I could not believe it. In the exam at end of my first term of studying the language, the master had set the questions in French. I do not believe that in class we had ever put more than a few sentences together and we hadn’t had any conversation. Oh, I knew some vocabulary, I had learned off some irregular verbs, and here on the exam paper were the questions in French and I couldn’t read them. As it transpired I wasn’t alone. On my answer paper I drew a big Christmas tree and wrote under it ‘Bon Noel Monsieur,’ and when the results came out the master gave me six out of a hundred.
A boys’ boarding school in the early 1950’s was a tough enough place to be. With few exceptions, boys, as they became senior, adopted the principle: ‘since I had to endure its rigours myself, I’m going to impose the same regime on those who come after me.’ Old boys who had been there in earlier times had tough stories to tell. Having survived it they implied the place had become little more than a holiday camp.
The skill for new boys was to learn to observe the rules and customs in order to stay out of trouble, and part of this was to learn the idiosyncrasies of the various masters. They were a mixed bunch, but Mug somehow was different from the rest.
Mug was my friend the French master. He was at the upper end of the masters’ seniority scale gauged in years of service in the school. He was about 5ft six, square build, he had a fine head of grey hair, short and brushed back, and he had a grey tightly clipped moustache. He wore a striped blue grey suit with waistcoat, black leather shoes and above all he was neat and tidy.
He arrived into school in good time in the mornings in his Morris Minor. He locked the car and, carrying his brief case, walked right round it on a little tour of inspection before making for the masters study, to don his gown for his day’s teaching.
Mug also taught English, and it seemed that his ambition was that boys should know by heart large chunks, if not all, of Gray’s Elegy. Learning poetry comes more easily to some people than others, but woe betide the boy who recited his allotted portion of Gray’s Elegy imperfectly. If a boy left long silences during his recitation, or stuttered and stammered, Mug would move slowly down the classroom until he was beside him. At the next pause or stutter he would catch him by the short hairs of his sideburn and pull him up until he was standing on the seat, when Mug would finally let go. He would then return to his desk at the front of the class, open his little detention notebook, look down the room and say: ‘Name, boy?’ He would record the punishment and pick on another scholar to recite. Apart from Gray’s Elegy I learned only one other thing from Mug. He had an abhorrence of the word ‘got’ and warned us against ever using it any work we did for him.
In his schoolmasterly duties outside the classroom Mug was out of sync with his colleagues.

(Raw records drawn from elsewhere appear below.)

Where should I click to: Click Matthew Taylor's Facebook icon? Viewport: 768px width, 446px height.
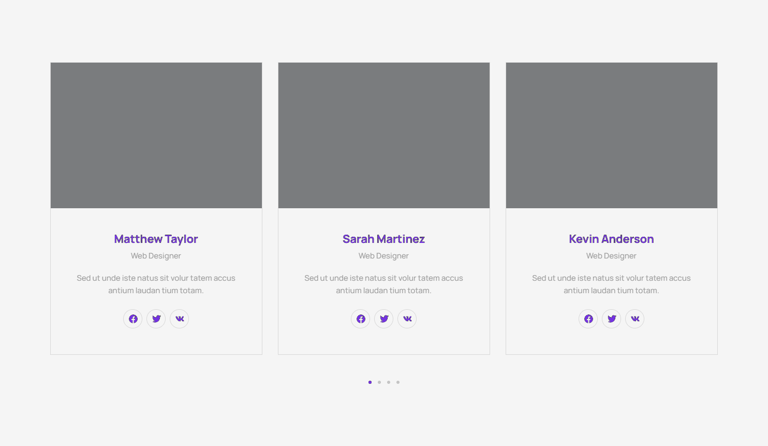coord(133,319)
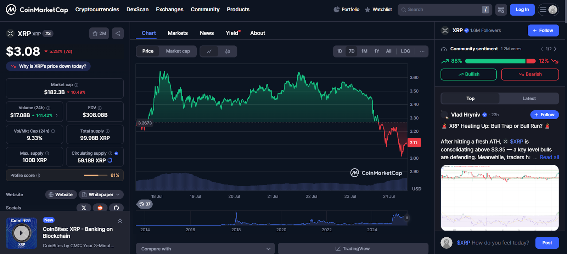
Task: Open the Compare with dropdown
Action: tap(205, 249)
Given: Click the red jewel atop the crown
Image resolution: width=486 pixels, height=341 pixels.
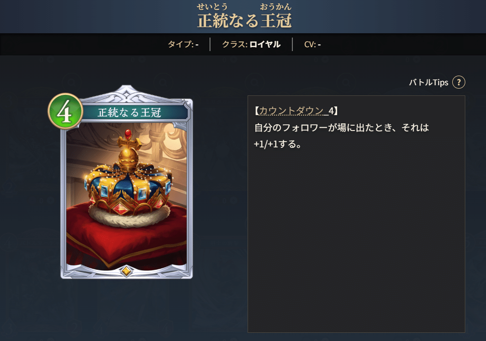Looking at the screenshot, I should 128,134.
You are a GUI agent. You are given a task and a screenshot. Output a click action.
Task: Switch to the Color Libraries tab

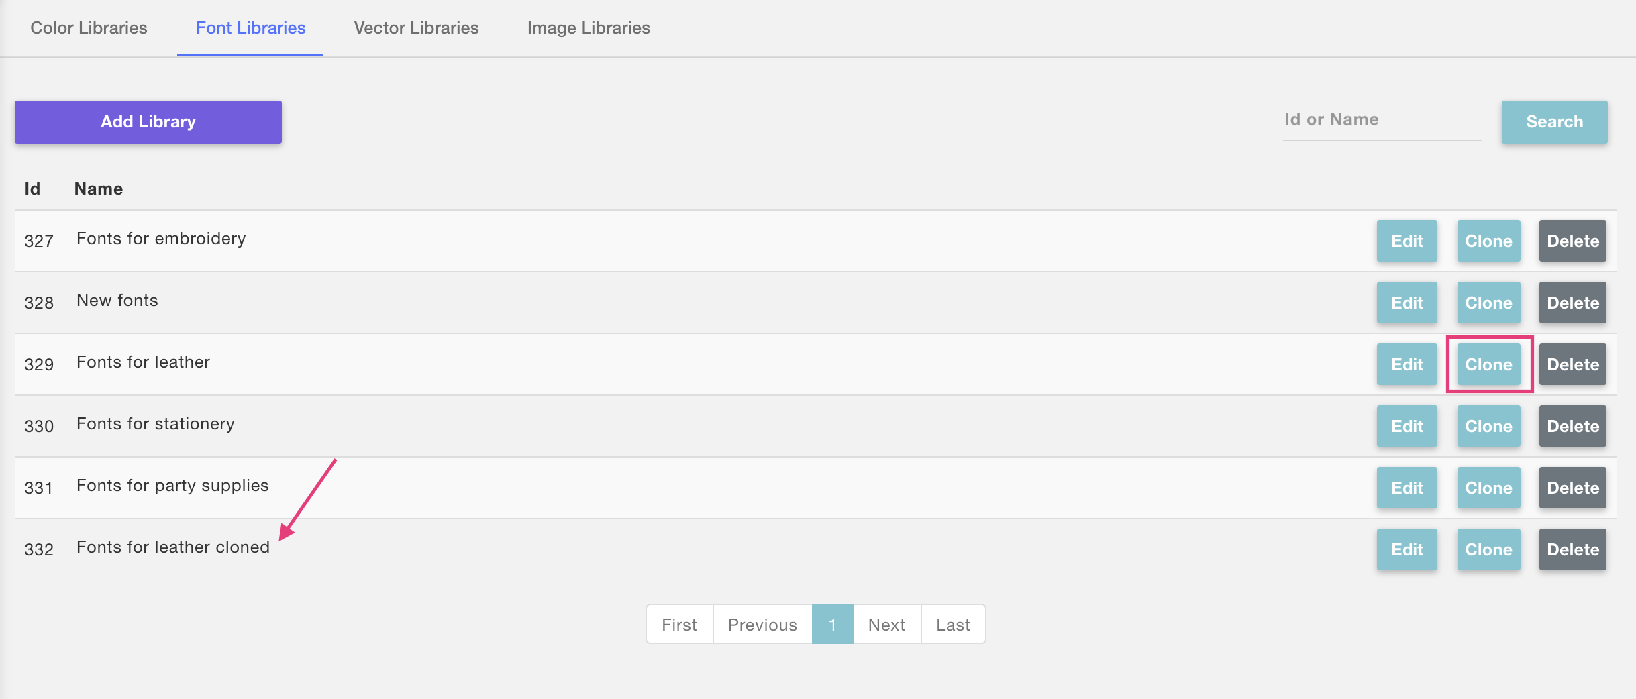point(89,28)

Masters were ‘on duty’ on a rota basis and over a term any master might be on duty on any day of the week. That was except Mug, who was always on duty on Tuesdays. In prep. we had to wear slippers and other masters, if they happened to notice a boy in shoes would send him to his locker to change. Mug, however, would work his way systematically around the room inspecting the feet of every boy, and if he discovered one unfortunate enough to be wearing shoes, the boy found himself next day in detention.
It was said that outside school Mug was a kindly and gentle person. At one time he and Maggie his wife used to have boys from the country, who had nowhere to go on exeat Sundays, to lunch in their home.
With great respect to all the country’s fine teachers, perhaps it was, with the likes of Mug in mind, that the saying was coined : ‘Those who can, do, and those who can’t, teach,’ – and set exam questions that most of the class can’t read.